You really couldn’t imagine anyone being more talked about than Nigel Farage is at present, during the run up to the European elections in May. So this is a very good time for Biteback to bring out a new edition of Flying Free: The Autobiography of Nigel Farage (pb, 978 1849540940 £8.99). He is a politician impossible to ignore and under his leadership his party has consistently outperformed its size in European and local elections. With his customary wit and humour, Farage’s uproarious and compelling autobiography describes his many battles with enemies in Europe and on the home front. Most importantly, he reveals how he shepherded a collection of what David Cameron dismissed as “fruitcakes” and “loonies” into becoming a serious political party that has so ably captured public feeling. Flying Free is the candid and colourful life of a fascinating and divisive character, and the story of the birth and evolution of a party that has grown into a political contender.

Lots and lots of publicity everywhere for Abba: The Official Photo Book published by Max Strom Publishing (Hb, 978 9171262820 £35.00). This is the biggest and best book on Agnetha Fältskog, Björn Ulvaeus, Benny Andersson and Anni-Frid Lyngstad with more than 600 classic, rare and unseen photographs telling the complete story; and it’s selling well! Don’t forget to keep it on display as there will be more publicity as we approach the Eurovision Song Contest in May; since of course 2014 is the 40th anniversary of the band’s international break through when they won it in Brighton! Will Sweden carry off the prize again this year do you think? Or do you feel the UK has a chance with our entry Children of the Universe - which you can watch here.

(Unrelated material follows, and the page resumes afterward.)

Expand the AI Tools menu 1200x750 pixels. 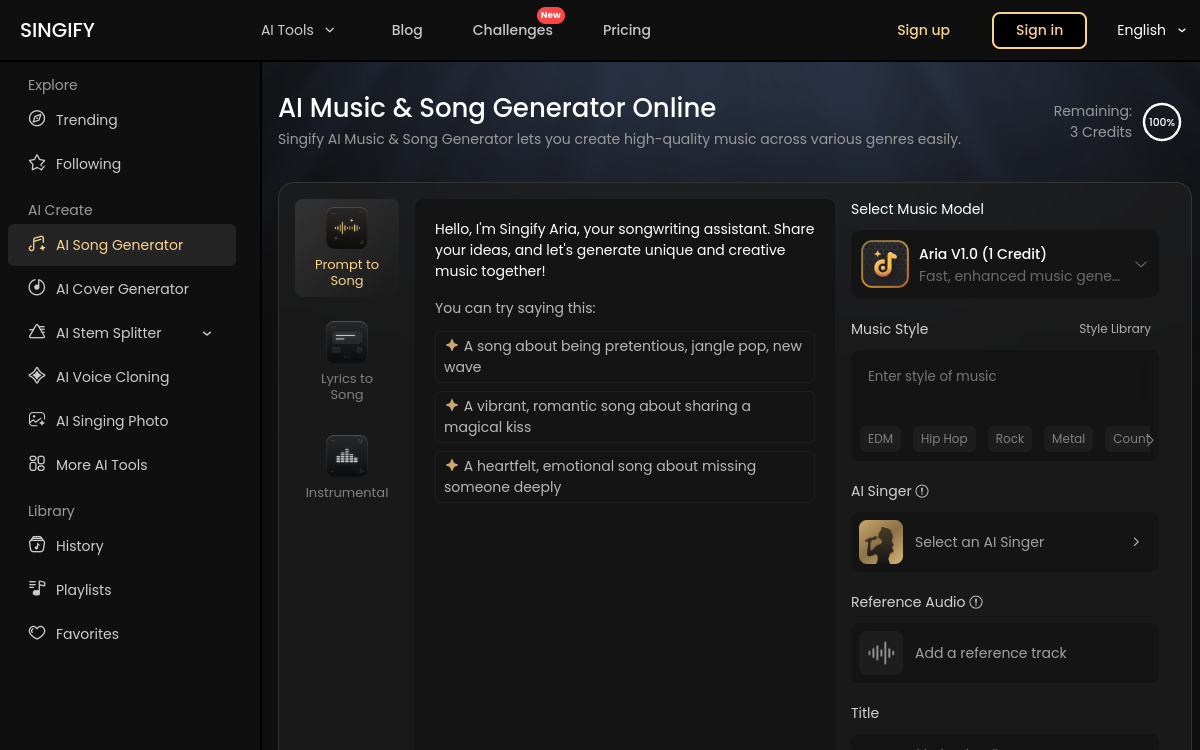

 The real question to ask ourselves though I feel is: Were Abba the worst dressed band of all time? Have look here to remind yourselves of the competition! Bay City Rollers anyone?!

 That’s all for now folks, more next week!

This blog is read weekly by over 700 booksellers as well as publishers and publicists. If you would like to order any of the titles mentioned, then please click here to go to the Compass New Titles Website or talk to your Compass Sales representative.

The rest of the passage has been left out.